(Recorded data)
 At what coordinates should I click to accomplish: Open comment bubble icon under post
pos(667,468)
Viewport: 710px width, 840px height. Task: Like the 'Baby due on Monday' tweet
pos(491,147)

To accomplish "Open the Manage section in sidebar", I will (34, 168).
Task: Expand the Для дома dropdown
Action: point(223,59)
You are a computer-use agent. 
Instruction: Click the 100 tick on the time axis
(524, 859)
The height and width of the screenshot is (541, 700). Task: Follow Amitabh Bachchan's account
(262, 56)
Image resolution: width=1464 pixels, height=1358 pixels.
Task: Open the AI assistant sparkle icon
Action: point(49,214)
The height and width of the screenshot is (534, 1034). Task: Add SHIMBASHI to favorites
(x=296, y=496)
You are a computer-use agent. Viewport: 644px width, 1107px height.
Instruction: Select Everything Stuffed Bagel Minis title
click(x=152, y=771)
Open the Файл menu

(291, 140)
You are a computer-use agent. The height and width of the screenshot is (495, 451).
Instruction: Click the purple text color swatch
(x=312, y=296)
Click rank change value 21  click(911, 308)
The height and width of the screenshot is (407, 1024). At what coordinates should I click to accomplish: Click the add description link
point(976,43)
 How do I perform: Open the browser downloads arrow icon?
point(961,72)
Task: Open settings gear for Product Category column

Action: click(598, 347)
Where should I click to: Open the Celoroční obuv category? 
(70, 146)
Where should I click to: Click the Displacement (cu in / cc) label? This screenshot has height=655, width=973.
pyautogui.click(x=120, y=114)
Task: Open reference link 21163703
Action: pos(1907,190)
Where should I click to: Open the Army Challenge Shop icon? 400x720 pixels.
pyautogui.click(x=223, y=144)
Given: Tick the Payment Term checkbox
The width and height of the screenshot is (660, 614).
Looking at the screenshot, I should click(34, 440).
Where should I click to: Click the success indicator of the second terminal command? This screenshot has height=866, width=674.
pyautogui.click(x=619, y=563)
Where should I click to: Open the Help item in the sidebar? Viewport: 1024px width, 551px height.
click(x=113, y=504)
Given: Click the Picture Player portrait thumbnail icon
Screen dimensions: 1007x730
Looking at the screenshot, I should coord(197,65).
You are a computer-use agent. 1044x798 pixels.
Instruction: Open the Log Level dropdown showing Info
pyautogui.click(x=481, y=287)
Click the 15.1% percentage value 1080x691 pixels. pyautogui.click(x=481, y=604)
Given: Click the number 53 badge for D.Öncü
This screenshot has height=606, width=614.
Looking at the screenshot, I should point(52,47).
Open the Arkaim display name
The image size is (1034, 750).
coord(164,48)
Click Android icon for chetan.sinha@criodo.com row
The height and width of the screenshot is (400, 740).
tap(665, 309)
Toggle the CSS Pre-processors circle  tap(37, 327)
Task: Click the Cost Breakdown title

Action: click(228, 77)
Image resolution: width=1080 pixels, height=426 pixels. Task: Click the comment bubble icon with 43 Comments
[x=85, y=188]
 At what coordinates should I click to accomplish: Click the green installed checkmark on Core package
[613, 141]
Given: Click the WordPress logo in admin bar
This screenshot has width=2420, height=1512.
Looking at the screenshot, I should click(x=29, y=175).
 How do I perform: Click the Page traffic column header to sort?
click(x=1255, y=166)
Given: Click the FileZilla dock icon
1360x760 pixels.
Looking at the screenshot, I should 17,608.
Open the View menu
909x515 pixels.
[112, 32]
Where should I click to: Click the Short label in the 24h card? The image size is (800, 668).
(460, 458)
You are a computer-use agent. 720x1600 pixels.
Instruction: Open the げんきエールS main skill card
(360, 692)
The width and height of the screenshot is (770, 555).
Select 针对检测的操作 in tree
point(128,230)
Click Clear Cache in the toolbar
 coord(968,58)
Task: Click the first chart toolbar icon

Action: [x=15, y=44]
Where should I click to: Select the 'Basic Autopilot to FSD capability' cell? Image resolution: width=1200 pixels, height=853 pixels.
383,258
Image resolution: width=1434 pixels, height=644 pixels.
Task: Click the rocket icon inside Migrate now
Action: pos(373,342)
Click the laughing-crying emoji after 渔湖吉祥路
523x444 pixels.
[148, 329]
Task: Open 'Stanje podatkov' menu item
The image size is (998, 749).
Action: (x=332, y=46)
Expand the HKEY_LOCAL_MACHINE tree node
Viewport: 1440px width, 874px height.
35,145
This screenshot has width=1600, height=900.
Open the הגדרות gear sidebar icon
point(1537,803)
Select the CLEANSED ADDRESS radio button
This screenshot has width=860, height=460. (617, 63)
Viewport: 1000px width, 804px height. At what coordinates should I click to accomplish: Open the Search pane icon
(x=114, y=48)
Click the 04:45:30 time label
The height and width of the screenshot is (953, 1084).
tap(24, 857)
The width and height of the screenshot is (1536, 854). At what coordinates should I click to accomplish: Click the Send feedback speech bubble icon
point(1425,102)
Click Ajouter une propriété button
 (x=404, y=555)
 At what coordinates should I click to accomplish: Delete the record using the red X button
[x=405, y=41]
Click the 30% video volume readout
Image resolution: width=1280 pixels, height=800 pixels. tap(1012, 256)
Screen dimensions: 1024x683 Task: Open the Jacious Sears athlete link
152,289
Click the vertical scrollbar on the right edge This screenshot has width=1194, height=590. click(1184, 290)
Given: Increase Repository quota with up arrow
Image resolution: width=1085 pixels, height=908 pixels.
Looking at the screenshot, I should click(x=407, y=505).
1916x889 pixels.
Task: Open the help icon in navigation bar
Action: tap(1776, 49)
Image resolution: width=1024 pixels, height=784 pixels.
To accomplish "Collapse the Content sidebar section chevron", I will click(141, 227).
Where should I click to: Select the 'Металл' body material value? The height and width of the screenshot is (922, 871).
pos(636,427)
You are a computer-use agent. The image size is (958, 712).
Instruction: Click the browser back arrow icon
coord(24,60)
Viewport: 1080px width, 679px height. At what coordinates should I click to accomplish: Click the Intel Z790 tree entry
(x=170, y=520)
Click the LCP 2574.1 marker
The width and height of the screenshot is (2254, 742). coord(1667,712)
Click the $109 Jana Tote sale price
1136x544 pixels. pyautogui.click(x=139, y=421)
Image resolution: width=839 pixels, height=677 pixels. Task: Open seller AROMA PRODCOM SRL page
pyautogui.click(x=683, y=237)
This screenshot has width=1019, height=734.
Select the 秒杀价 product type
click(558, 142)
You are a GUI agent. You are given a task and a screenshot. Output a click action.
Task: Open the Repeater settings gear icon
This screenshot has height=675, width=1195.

▶ [WORK REQUIRED]: Would you please give all of the entries above once more, exactly as they are?

▶ [RESPONSE TO THIS TASK]:
 At what coordinates should I click to accomplish: Open comment bubble icon under post
pos(667,468)
Viewport: 710px width, 840px height. Task: Like the 'Baby due on Monday' tweet
pos(491,147)

To accomplish "Open the Manage section in sidebar", I will (34, 168).
Task: Expand the Для дома dropdown
Action: point(223,59)
You are a computer-use agent. 
Instruction: Click the 100 tick on the time axis
(524, 859)
The height and width of the screenshot is (541, 700). Task: Follow Amitabh Bachchan's account
(262, 56)
Image resolution: width=1464 pixels, height=1358 pixels.
Task: Open the AI assistant sparkle icon
Action: point(49,214)
The height and width of the screenshot is (534, 1034). Task: Add SHIMBASHI to favorites
(x=296, y=496)
You are a computer-use agent. Viewport: 644px width, 1107px height.
Instruction: Select Everything Stuffed Bagel Minis title
click(x=152, y=771)
Open the Файл menu

(291, 140)
You are a computer-use agent. The height and width of the screenshot is (495, 451).
Instruction: Click the purple text color swatch
(x=312, y=296)
Click rank change value 21  click(911, 308)
The height and width of the screenshot is (407, 1024). At what coordinates should I click to accomplish: Click the add description link
point(976,43)
 How do I perform: Open the browser downloads arrow icon?
point(961,72)
Task: Open settings gear for Product Category column

Action: click(598, 347)
Where should I click to: Open the Celoroční obuv category? 
(70, 146)
Where should I click to: Click the Displacement (cu in / cc) label? This screenshot has height=655, width=973.
pyautogui.click(x=120, y=114)
Task: Open reference link 21163703
Action: pos(1907,190)
Where should I click to: Open the Army Challenge Shop icon? 400x720 pixels.
pyautogui.click(x=223, y=144)
Given: Tick the Payment Term checkbox
The width and height of the screenshot is (660, 614).
Looking at the screenshot, I should click(34, 440).
Where should I click to: Click the success indicator of the second terminal command? This screenshot has height=866, width=674.
pyautogui.click(x=619, y=563)
Where should I click to: Open the Help item in the sidebar? Viewport: 1024px width, 551px height.
click(x=113, y=504)
Given: Click the Picture Player portrait thumbnail icon
Screen dimensions: 1007x730
Looking at the screenshot, I should coord(197,65).
You are a computer-use agent. 1044x798 pixels.
Instruction: Open the Log Level dropdown showing Info
pyautogui.click(x=481, y=287)
Click the 15.1% percentage value 1080x691 pixels. pyautogui.click(x=481, y=604)
Given: Click the number 53 badge for D.Öncü
This screenshot has height=606, width=614.
Looking at the screenshot, I should point(52,47).
Open the Arkaim display name
The image size is (1034, 750).
coord(164,48)
Click Android icon for chetan.sinha@criodo.com row
The height and width of the screenshot is (400, 740).
tap(665, 309)
Toggle the CSS Pre-processors circle  tap(37, 327)
Task: Click the Cost Breakdown title

Action: click(228, 77)
Image resolution: width=1080 pixels, height=426 pixels. Task: Click the comment bubble icon with 43 Comments
[x=85, y=188]
 At what coordinates should I click to accomplish: Click the green installed checkmark on Core package
[613, 141]
Given: Click the WordPress logo in admin bar
This screenshot has width=2420, height=1512.
Looking at the screenshot, I should click(x=29, y=175).
 How do I perform: Click the Page traffic column header to sort?
click(x=1255, y=166)
Given: Click the FileZilla dock icon
1360x760 pixels.
Looking at the screenshot, I should 17,608.
Open the View menu
909x515 pixels.
[112, 32]
Where should I click to: Click the Short label in the 24h card? The image size is (800, 668).
(460, 458)
You are a computer-use agent. 720x1600 pixels.
Instruction: Open the げんきエールS main skill card
(360, 692)
The width and height of the screenshot is (770, 555).
Select 针对检测的操作 in tree
point(128,230)
Click Clear Cache in the toolbar
 coord(968,58)
Task: Click the first chart toolbar icon

Action: [x=15, y=44]
Where should I click to: Select the 'Basic Autopilot to FSD capability' cell? Image resolution: width=1200 pixels, height=853 pixels.
383,258
Image resolution: width=1434 pixels, height=644 pixels.
Task: Click the rocket icon inside Migrate now
Action: pos(373,342)
Click the laughing-crying emoji after 渔湖吉祥路
523x444 pixels.
[148, 329]
Task: Open 'Stanje podatkov' menu item
The image size is (998, 749).
Action: (x=332, y=46)
Expand the HKEY_LOCAL_MACHINE tree node
Viewport: 1440px width, 874px height.
35,145
This screenshot has width=1600, height=900.
Open the הגדרות gear sidebar icon
point(1537,803)
Select the CLEANSED ADDRESS radio button
This screenshot has width=860, height=460. (617, 63)
Viewport: 1000px width, 804px height. At what coordinates should I click to accomplish: Open the Search pane icon
(x=114, y=48)
Click the 04:45:30 time label
The height and width of the screenshot is (953, 1084).
tap(24, 857)
The width and height of the screenshot is (1536, 854). At what coordinates should I click to accomplish: Click the Send feedback speech bubble icon
point(1425,102)
Click Ajouter une propriété button
 (x=404, y=555)
 At what coordinates should I click to accomplish: Delete the record using the red X button
[x=405, y=41]
Click the 30% video volume readout
Image resolution: width=1280 pixels, height=800 pixels. tap(1012, 256)
Screen dimensions: 1024x683 Task: Open the Jacious Sears athlete link
152,289
Click the vertical scrollbar on the right edge This screenshot has width=1194, height=590. click(1184, 290)
Given: Increase Repository quota with up arrow
Image resolution: width=1085 pixels, height=908 pixels.
Looking at the screenshot, I should click(x=407, y=505).
1916x889 pixels.
Task: Open the help icon in navigation bar
Action: tap(1776, 49)
Image resolution: width=1024 pixels, height=784 pixels.
To accomplish "Collapse the Content sidebar section chevron", I will click(141, 227).
Where should I click to: Select the 'Металл' body material value? The height and width of the screenshot is (922, 871).
pos(636,427)
You are a computer-use agent. The image size is (958, 712).
Instruction: Click the browser back arrow icon
coord(24,60)
Viewport: 1080px width, 679px height. At what coordinates should I click to accomplish: Click the Intel Z790 tree entry
(x=170, y=520)
Click the LCP 2574.1 marker
The width and height of the screenshot is (2254, 742). coord(1667,712)
Click the $109 Jana Tote sale price
1136x544 pixels. pyautogui.click(x=139, y=421)
Image resolution: width=839 pixels, height=677 pixels. Task: Open seller AROMA PRODCOM SRL page
pyautogui.click(x=683, y=237)
This screenshot has width=1019, height=734.
Select the 秒杀价 product type
click(558, 142)
You are a GUI agent. You are given a task and a screenshot. Output a click action.
Task: Open the Repeater settings gear icon
This screenshot has height=675, width=1195.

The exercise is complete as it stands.